There is no sign that any of this will abate soon. The domestic opposition is divided, while the war is lucrative for many ordinary Russians for whom peacetime offered only poverty. Besides, Putinism will outlive the President himself. While domestic opponents and even foreign governments grudgingly accept that change can come only after his death or retirement, the system of cronyism and corruption that Putin has sustained and encouraged is so embedded that it will be difficult to break even then.

Looking ahead, Putin’s ideal scenario of a Donald Trump administration cutting aid to Ukraine appears less likely following Kamala Harris’s emergence as the Democratic presidential candidate. Adding to Volodya’s growing list of headaches is Russia suffering its first foreign invasion since the Second World War, thanks to Ukraine’s incursion into Kursk. Nevertheless, with Ukraine still losing territory in the Donetsk region, the chances are that Putin will eventually bludgeon Kyiv into a shabby compromise, potentially keeping the Donbas and Crimea for himself in return for the rest of Ukraine being permitted to join the EU and Nato or remain neutral, protected by security guarantees. That will be sold as a victory to a Russian public hungry for any success.

With the constitution permitting him to rule until 2036 and open to further manipulation, Putin will most likely remain in office until his own death. At that juncture, a formal process will lead to elections. However, given the pool of likely candidates, it is the system that will win: 77% of 2019’s government were siloviki, or from the security forces. Alternatively, should he decide that dictatorial rule is a young man’s game and plump for a comfortable retirement, he would hand over to a carefully groomed successor selected for their commitment to keeping both their predecessor and his legacy alive.

One hopes for better, of course. Yet Putin always was the death of hope. More specifically, he was the death of a hope that Russia could become, in the words of a man who perished this year in the sub-zero temperatures of an Arctic penal colony, a “happy”, “free” and “normal” country.

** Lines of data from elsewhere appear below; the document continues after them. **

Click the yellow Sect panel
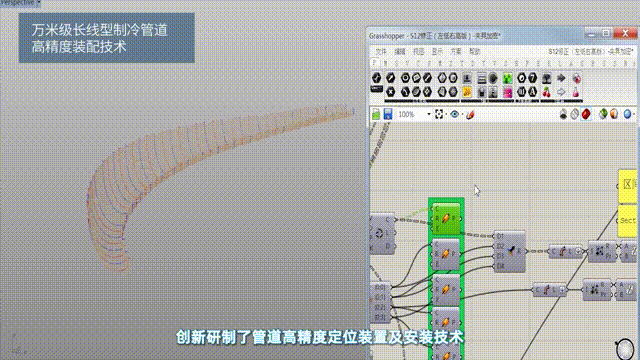 [627, 221]
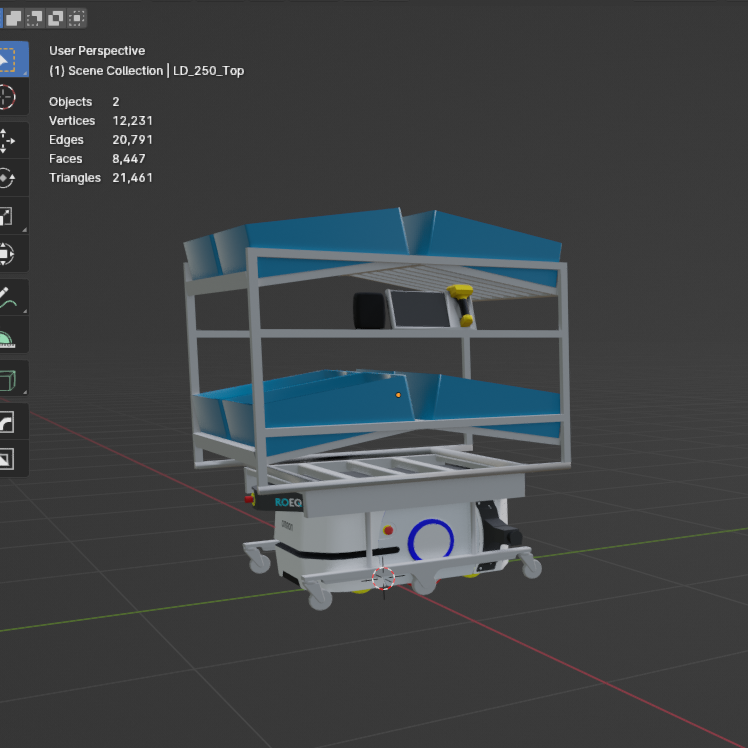Set selection mode to Intersect
This screenshot has height=748, width=748.
77,17
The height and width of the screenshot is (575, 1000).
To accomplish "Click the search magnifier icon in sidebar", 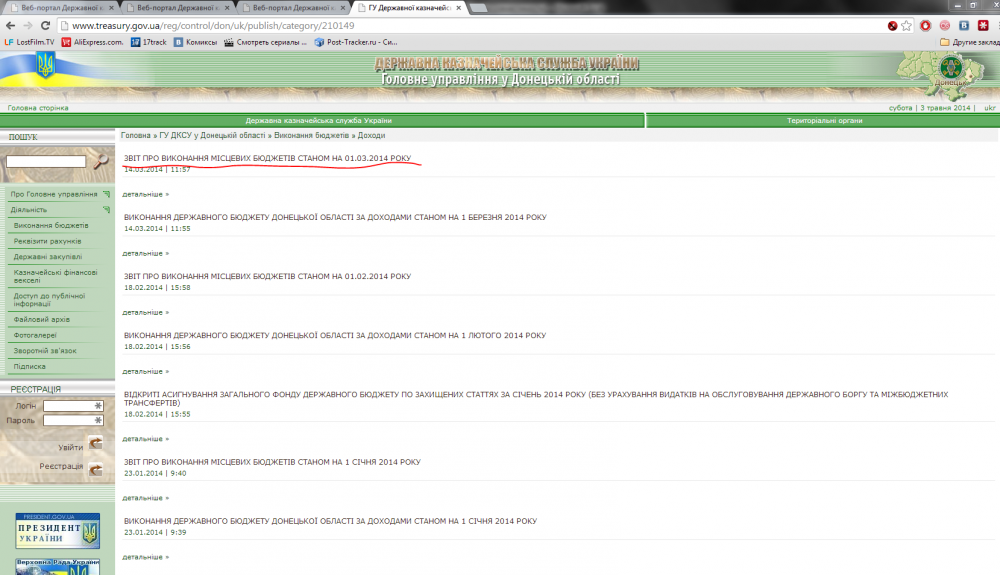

The Russian President once remarked that the KGB taught him little that he had not already learnt scrapping on the streets of Leningrad. “There is no retreat,” he said. “It is necessary to carry it through to the end. You didn’t get involved unless you were prepared to see it through.” His grip on power still tight, there is every indication that Putin will also see ruling Russia through to the very end.


Bethany Elliott is a writer specialising in Russia and Eastern Europe.